Gizem Oral

Yalnızlaşıyoruz gitgide. Belki de neye yaradığını dahi tam olarak bilmeden alıp evimizde bir daha asla gün yüzüne çıkarmamak üzere bir yerlere tıkıştırdığımız eşya yığınlarının arasında yalnızlaşıyoruz. İhtiyaç kriterlerimiz, yaşam döngümüzü sağlayacak şeylerden çok, nefsi isteklerimiz etrafında dönmeye başladığından, daha çok almak, daha çok şeye sahip olmak istiyoruz. Kapağı bile açılmamış kitaplar, içi tozlanmış bardaklar, etiketi koparılmamış kıyafetler, altı bir kez olsun kirlenmemiş ayakkabılar, yarıya bile inmemiş parfümler ve daha nicesi yer kaplarken hayatımızda, biz daha fazlasını almak istiyoruz. Alıyoruz da…

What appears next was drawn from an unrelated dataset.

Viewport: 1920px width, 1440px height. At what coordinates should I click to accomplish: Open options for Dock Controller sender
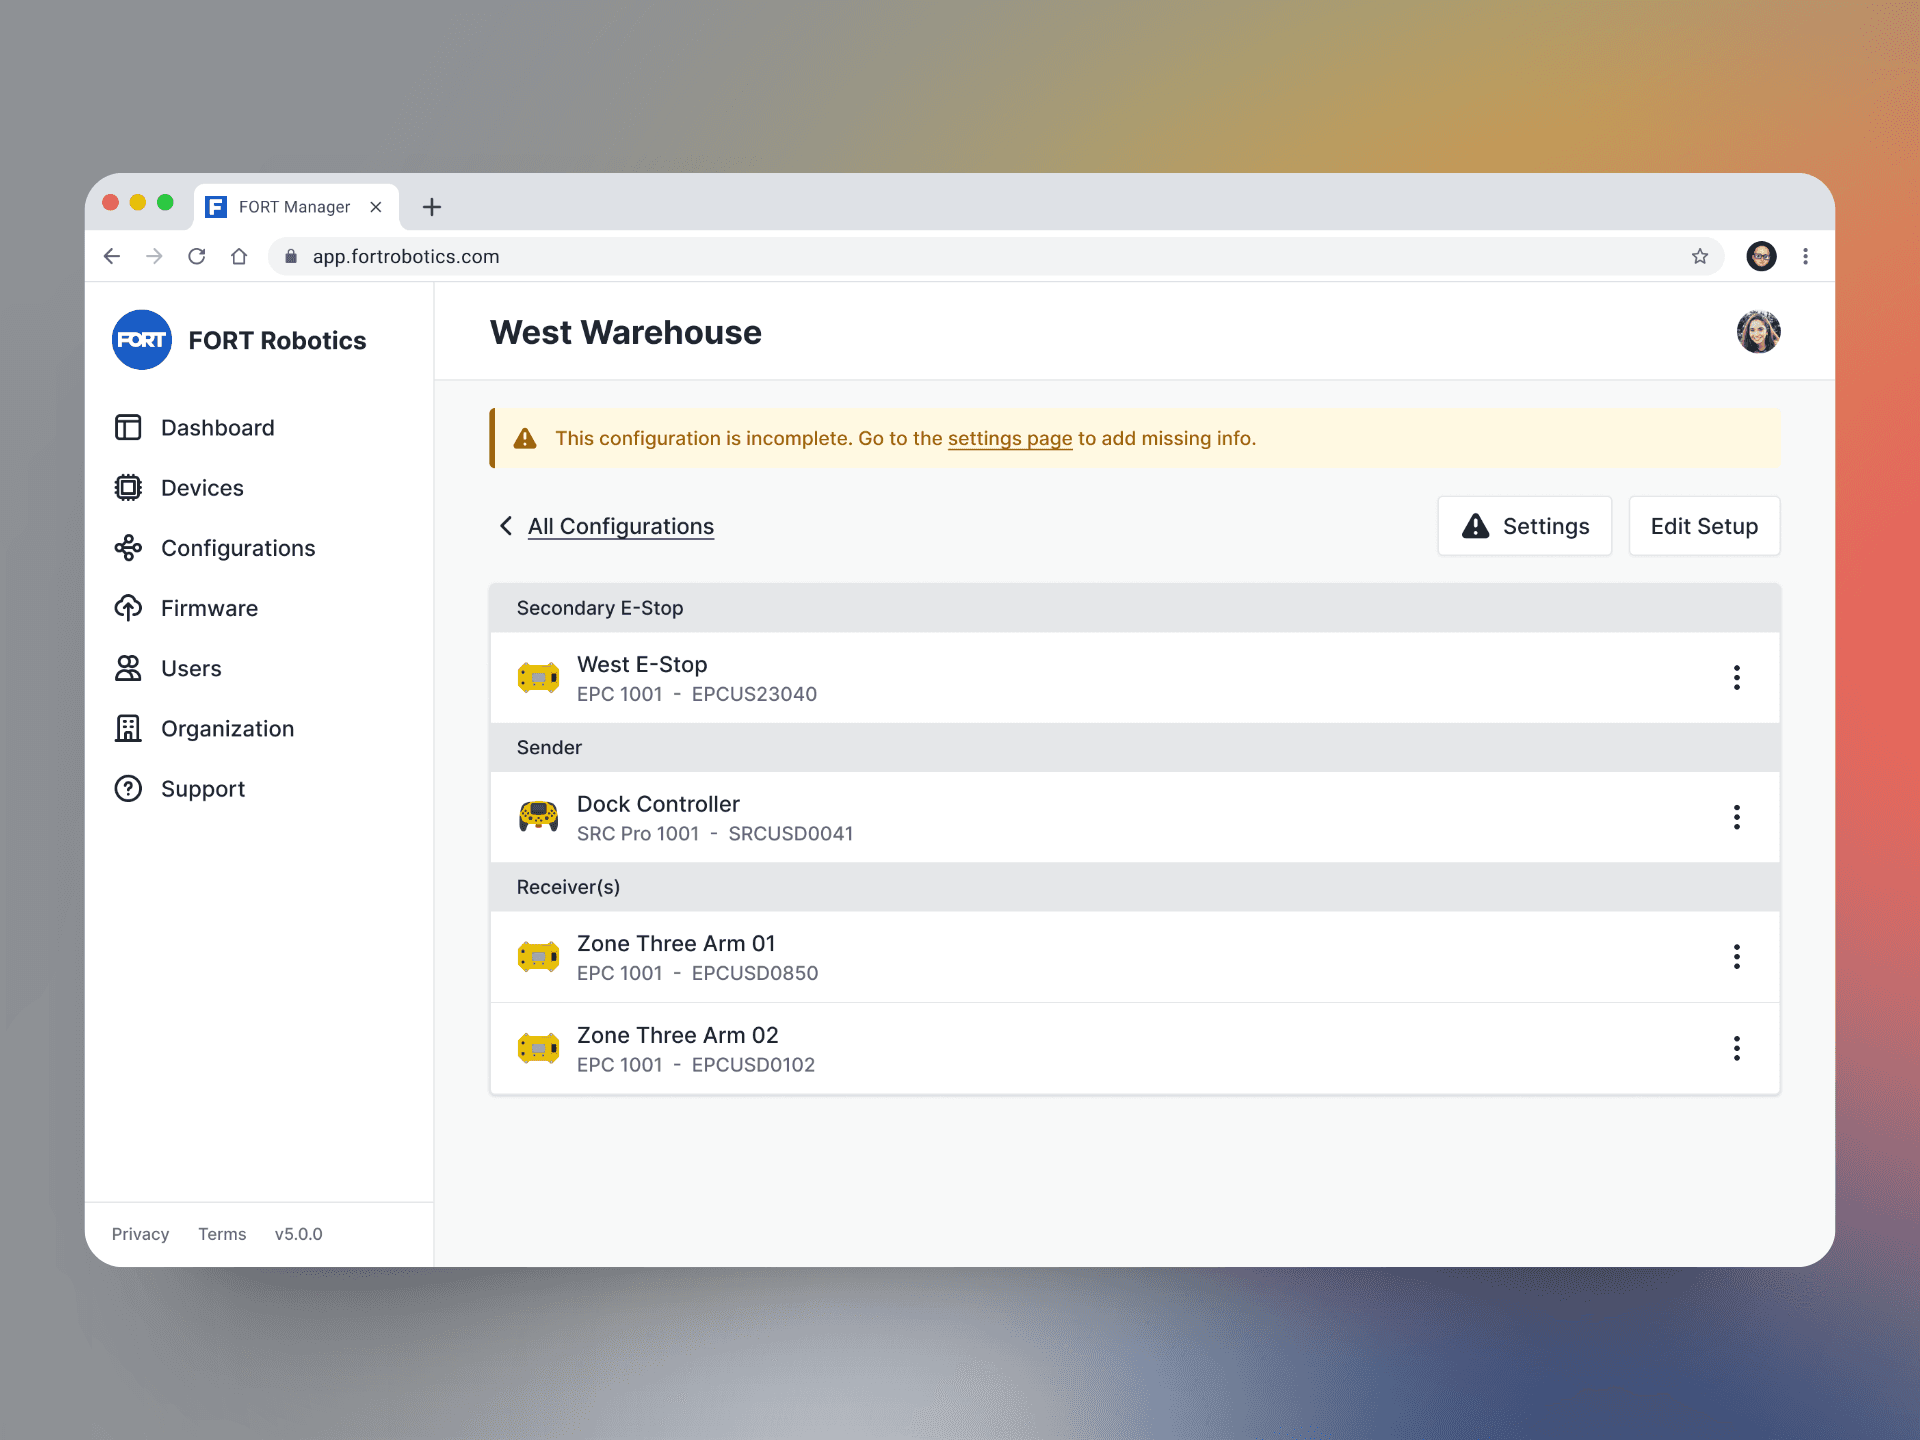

Tüm bu eşyaları ve standartlaşmış hayatlarımızı küçücük evlerimize sığdırmaya çalışıyoruz. Tabiri caizse hakikatten göğü delmek üzere günden güne yükseldikçe gökdelenler, yaşam alanları daralıyor. Evler küçülüyor. Kat sayıları artan bu binalar komşuluk kültürümüzü de kemiriyor gün geçtikçe. Yüzünü bile görmediğimiz komşularımızın, yalnızca kokularını duyuyoruz asansörlerde. Karşılaşsak dahi, bir “günaydın” diyemeyecek kadar uykulu oluyoruz ve zaten gün aymamış oluyor evden çıktığımız saatlerde. Bu çok katlı beton yığınlarına “modernlik” adı veriyoruz ve o dairelere sıkışmak için daha çok kazanmaya çalışıyoruz. Her ay bilmem kaç bin lira kirasını verdiğimiz yüksek bloklardaki akıllı evlerimizin, aşağıdan bakılınca bir milimetre gibi algılanan camlarından seyrediyoruz koca şehri. Yine yukarıdan bakılınca her şey küçük, belirsiz ve anlamsız. Çünkü yok olmakta şehir. Belli belirsiz uzanan boğaz yarıyor bir çatlak gibi İstanbul’u. Acaba, diyoruz, hâlâ umut var mı?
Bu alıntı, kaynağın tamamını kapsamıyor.